Once weekly observations of the excretion of FSH, LH, oestrogens and pregnanediol have been used to monitor the changes which occur as New Zealand women approach and pass through the menopause. There were 3 patterns of hormone excretion. (1) Premenopausal women (aged 40-51 yr) had regular menstrual cyclicity with hormone patterns similar to those seen in the ovulatory cycles of fertile young women. (2) Women in the menopausal transition (40-55 yr) had irregular menstrual cyclicity with erratic hormone fluctuations. There were ovulatory cycles, postmenopausal episodes in which amenorrhoea was associated with high gonadotrophin levels and low urinary oestrogens, and times when the excretion of both gonadotrophins and oestrogens soared. Ovarian activity did not cease at the menopause, and postmenopausal women in the 6 months following final menstruation (44-55 yr) had hormone patterns which were indistinguishable from those observed in the long anovulatory cycles of the menopausal transition. (3) Older women (57-67 yr) had senescent ovaries with the unvarying high gonadotrophin and low oestrogen levels which are a consequence of ovarian failure.

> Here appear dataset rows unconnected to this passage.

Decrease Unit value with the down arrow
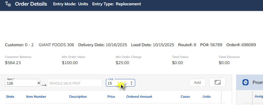This screenshot has height=105, width=263. (132, 84)
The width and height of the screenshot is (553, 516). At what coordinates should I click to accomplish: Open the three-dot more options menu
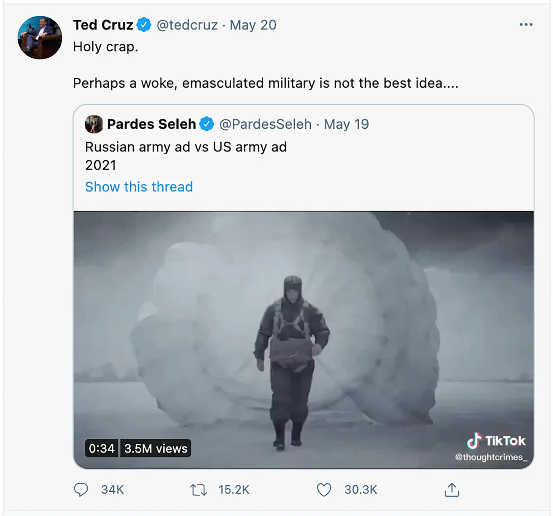526,25
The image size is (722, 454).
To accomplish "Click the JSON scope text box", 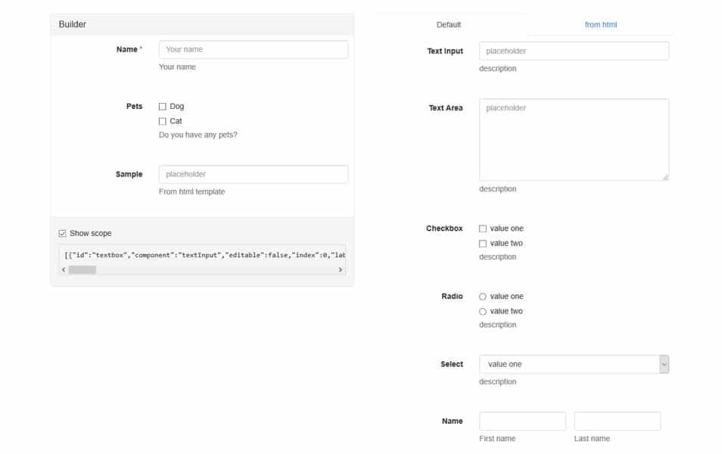I will [x=201, y=255].

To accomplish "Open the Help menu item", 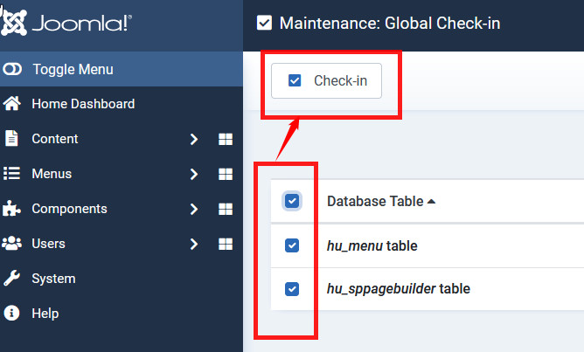I will [x=45, y=314].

Symptoms (without hormone replacement) can last 1-25 years. Most women though, don't have symptoms that last much past about 10 years.
By pre-menopause I assume you mean premature menopause, i.e., you are menopausal rather than perimenopausal. The doses you are on are at the level of menopausal replacement. Sometimes the estrogen levels need to be checked (estradiol) to see if you are on a correct level of replacement. To answer your question, yes, fatigue can be a result of too low estrogen levels but usually if that is true, you are also having sleep disturbances and hot flashes at the same time.
Most common causes of fatigue, assuming thyroid and estrogen levels are ok, is:
- sometimes allergy flares and certainly antihistamine therapy
- medications affecting mood
- other medical conditions
To see if hormonal levels or replacement therapy is it cause, ask yourself the following questions. Does the fatigue vary with the estrogen, Provera® therapy? Does it get better, worse, on weekends (if you have any)? If is doesn't vary with the hormonal therapy and it gets better on weekends, then look to causes other than hormones.
Terrible hot flashes after stopping HRT
You need estrogen replacement that is more consistent than with herbal preparations alone. It is very common to take estrogens, come off them and have hot flashes that are much worse worse than when you first started. Somehow the estrogen therapy sensitizes the receptors and when it is withdrawn, your "addiction" shows. That will get better over time. The main challenge now is to find hormonal therapy that will be absorbed by your body and cease of decrease you symptoms.